Objective: Reproduce, without any changes, the part of the records that opens with the line containing "The height and width of the screenshot is (580, 1080)." and closes with the line containing "I will point(1044,47).". Include both of those lines.

━━━━━━━━━━━━━━━━

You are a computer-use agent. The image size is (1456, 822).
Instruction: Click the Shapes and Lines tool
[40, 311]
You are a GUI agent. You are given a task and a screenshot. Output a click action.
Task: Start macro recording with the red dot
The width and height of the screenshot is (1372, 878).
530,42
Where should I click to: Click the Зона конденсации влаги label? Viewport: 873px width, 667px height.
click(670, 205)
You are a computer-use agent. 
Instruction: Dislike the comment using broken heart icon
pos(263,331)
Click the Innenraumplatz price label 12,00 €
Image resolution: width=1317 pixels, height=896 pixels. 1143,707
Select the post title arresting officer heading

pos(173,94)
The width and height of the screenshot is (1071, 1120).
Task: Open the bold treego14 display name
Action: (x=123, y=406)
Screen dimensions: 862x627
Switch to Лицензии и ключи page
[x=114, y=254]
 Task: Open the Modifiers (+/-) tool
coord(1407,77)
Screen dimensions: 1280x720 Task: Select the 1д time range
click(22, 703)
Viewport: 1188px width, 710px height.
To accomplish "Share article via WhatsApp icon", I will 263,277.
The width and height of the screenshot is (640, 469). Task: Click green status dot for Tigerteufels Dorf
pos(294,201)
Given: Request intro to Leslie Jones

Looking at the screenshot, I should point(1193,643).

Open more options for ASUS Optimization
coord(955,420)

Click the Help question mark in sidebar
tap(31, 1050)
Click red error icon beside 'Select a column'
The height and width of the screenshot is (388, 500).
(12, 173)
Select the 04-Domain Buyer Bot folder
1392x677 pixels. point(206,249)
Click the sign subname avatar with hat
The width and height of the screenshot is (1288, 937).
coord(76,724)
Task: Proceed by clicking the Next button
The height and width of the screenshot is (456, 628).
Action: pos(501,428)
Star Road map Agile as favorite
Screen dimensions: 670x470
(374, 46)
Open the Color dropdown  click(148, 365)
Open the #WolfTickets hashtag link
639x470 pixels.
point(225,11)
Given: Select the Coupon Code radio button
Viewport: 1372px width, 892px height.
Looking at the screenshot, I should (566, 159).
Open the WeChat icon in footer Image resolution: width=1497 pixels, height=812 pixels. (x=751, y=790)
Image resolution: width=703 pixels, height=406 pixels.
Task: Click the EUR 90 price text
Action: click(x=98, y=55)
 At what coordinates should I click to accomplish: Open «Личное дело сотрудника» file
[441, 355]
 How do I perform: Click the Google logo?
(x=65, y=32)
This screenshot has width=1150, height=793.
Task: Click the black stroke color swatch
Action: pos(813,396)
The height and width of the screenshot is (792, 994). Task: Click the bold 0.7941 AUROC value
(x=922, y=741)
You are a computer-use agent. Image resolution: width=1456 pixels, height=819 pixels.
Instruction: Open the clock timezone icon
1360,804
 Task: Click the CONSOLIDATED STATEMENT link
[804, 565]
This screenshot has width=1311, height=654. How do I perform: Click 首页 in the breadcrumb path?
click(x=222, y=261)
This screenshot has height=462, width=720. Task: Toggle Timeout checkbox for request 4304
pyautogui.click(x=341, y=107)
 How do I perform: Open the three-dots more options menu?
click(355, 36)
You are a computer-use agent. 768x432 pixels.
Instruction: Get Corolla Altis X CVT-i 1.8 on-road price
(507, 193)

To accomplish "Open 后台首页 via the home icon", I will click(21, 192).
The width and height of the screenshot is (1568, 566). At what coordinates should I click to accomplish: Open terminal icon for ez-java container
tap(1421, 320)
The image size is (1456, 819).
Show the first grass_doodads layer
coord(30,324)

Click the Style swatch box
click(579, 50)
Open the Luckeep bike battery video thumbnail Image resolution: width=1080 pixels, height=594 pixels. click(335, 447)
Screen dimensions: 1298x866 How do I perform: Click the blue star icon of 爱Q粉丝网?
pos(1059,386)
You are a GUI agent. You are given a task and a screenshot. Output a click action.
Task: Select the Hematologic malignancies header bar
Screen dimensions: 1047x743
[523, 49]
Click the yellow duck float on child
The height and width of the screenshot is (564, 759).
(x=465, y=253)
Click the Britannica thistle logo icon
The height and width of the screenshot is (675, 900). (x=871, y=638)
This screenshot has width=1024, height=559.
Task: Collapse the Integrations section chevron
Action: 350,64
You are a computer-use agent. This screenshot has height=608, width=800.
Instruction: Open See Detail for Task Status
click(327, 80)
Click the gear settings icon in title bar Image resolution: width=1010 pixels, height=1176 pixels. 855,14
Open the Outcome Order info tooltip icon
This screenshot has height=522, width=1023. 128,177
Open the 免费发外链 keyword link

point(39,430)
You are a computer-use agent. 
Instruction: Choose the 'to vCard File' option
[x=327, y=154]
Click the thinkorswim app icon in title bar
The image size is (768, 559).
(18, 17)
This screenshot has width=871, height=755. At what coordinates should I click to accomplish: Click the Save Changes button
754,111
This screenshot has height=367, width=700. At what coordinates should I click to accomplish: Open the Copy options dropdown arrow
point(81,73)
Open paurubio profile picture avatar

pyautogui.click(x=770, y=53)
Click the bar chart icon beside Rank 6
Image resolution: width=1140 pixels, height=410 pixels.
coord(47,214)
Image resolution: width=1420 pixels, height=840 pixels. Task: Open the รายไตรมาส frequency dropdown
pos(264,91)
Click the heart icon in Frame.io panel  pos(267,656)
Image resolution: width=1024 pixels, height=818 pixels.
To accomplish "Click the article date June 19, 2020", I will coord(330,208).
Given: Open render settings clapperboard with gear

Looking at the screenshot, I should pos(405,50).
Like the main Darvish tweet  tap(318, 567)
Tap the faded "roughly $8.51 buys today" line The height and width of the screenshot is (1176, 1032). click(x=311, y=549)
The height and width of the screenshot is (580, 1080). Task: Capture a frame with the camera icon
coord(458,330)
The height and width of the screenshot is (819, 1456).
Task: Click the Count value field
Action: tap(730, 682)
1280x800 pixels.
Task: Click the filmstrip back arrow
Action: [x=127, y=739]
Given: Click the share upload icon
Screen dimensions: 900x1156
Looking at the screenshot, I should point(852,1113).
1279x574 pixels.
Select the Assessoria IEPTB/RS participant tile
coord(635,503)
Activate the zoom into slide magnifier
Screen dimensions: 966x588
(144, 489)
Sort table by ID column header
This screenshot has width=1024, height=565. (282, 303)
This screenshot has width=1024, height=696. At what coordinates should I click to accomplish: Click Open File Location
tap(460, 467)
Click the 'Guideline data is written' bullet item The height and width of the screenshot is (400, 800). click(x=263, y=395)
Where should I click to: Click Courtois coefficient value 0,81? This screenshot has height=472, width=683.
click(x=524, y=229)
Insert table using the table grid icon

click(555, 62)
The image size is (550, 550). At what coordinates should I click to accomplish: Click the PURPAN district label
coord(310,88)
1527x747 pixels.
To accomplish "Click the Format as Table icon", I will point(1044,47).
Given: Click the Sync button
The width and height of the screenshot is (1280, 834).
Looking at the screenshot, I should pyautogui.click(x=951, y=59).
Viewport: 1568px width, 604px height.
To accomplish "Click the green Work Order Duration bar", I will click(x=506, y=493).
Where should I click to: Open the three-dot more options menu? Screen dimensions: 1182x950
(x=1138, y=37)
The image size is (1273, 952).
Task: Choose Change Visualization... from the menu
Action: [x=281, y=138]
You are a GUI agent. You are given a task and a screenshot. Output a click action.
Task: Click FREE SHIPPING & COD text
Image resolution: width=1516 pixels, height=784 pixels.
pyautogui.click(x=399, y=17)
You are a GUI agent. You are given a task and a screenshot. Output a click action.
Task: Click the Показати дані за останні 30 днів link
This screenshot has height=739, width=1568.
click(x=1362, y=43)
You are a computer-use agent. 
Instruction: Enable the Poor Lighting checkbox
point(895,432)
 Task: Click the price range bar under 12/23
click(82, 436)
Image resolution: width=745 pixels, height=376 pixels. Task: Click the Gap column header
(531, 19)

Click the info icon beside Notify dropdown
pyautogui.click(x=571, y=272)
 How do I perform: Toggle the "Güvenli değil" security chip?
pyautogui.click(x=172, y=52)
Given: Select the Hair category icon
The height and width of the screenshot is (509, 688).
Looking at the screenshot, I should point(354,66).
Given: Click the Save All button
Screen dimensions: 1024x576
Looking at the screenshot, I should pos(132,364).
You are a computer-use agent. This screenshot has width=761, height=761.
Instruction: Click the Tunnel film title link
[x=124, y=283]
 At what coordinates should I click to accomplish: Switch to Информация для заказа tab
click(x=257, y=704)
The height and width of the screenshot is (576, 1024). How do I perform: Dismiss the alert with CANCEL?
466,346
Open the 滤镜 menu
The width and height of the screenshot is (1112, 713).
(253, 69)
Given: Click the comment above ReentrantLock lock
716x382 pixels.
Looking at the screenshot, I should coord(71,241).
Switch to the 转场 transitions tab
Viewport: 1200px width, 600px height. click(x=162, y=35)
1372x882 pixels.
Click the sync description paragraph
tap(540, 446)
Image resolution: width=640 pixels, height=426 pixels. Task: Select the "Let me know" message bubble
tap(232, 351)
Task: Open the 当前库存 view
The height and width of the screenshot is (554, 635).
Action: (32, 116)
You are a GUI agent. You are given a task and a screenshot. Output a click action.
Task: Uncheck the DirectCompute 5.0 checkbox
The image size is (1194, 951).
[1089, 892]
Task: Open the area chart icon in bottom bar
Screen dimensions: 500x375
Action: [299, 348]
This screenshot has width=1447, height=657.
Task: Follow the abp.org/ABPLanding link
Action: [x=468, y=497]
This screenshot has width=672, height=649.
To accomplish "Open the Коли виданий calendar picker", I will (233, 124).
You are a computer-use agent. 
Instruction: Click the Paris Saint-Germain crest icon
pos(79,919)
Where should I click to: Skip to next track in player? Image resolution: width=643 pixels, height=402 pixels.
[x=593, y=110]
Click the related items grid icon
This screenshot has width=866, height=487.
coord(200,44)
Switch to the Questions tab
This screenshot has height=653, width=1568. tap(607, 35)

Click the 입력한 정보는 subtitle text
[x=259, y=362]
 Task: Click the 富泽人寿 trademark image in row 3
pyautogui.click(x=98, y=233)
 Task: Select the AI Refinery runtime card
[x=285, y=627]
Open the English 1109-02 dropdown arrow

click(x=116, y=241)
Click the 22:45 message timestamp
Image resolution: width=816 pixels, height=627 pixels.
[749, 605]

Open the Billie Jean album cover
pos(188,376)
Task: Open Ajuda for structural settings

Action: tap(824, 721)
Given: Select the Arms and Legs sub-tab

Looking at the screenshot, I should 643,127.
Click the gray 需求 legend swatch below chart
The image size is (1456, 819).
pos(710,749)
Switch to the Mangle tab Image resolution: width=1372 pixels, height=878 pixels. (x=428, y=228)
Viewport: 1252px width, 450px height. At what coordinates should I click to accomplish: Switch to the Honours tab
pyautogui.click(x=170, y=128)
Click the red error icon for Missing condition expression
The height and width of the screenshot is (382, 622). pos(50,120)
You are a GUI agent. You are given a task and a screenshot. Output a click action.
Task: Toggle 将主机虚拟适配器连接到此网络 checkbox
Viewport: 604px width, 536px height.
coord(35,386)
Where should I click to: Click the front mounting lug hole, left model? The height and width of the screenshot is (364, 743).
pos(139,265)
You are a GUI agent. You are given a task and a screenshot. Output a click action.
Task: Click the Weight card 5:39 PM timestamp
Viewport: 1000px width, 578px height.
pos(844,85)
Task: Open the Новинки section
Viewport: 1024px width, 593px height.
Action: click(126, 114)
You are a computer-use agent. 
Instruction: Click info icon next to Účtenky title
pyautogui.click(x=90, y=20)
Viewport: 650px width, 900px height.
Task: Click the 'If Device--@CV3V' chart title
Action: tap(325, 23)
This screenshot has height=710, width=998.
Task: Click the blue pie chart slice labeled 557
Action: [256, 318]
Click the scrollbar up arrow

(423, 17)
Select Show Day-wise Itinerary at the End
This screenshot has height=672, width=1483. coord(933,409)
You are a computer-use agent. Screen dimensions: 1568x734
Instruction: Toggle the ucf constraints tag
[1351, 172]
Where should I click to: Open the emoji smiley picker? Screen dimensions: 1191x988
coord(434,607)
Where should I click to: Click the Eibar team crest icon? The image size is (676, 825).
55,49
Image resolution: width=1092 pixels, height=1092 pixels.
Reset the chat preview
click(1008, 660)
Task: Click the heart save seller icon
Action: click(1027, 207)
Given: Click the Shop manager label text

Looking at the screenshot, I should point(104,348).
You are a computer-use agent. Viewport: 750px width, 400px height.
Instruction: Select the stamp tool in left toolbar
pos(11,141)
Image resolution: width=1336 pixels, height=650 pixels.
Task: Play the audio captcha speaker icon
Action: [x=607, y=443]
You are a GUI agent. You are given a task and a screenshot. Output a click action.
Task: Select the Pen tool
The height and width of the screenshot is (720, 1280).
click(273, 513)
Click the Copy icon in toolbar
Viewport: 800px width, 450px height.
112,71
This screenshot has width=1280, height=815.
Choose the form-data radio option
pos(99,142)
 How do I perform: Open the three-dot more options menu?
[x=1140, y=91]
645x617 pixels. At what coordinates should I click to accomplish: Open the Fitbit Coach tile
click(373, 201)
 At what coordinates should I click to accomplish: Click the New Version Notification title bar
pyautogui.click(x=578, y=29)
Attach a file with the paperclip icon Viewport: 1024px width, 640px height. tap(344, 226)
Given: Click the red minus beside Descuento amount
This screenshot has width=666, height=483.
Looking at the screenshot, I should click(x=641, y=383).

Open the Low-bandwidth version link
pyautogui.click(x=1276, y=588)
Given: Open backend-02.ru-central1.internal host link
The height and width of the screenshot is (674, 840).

━━━━━━━━━━━━━━━━

In response:
The height and width of the screenshot is (580, 1080). Task: Capture a frame with the camera icon
coord(458,330)
The height and width of the screenshot is (819, 1456).
Task: Click the Count value field
Action: tap(730, 682)
1280x800 pixels.
Task: Click the filmstrip back arrow
Action: [x=127, y=739]
Given: Click the share upload icon
Screen dimensions: 900x1156
Looking at the screenshot, I should point(852,1113).
1279x574 pixels.
Select the Assessoria IEPTB/RS participant tile
coord(635,503)
Activate the zoom into slide magnifier
Screen dimensions: 966x588
(144, 489)
Sort table by ID column header
This screenshot has width=1024, height=565. (282, 303)
This screenshot has width=1024, height=696. At what coordinates should I click to accomplish: Click Open File Location
tap(460, 467)
Click the 'Guideline data is written' bullet item The height and width of the screenshot is (400, 800). click(x=263, y=395)
Where should I click to: Click Courtois coefficient value 0,81? This screenshot has height=472, width=683.
click(x=524, y=229)
Insert table using the table grid icon

click(555, 62)
The image size is (550, 550). At what coordinates should I click to accomplish: Click the PURPAN district label
coord(310,88)
1527x747 pixels.
To accomplish "Click the Format as Table icon", I will point(1044,47).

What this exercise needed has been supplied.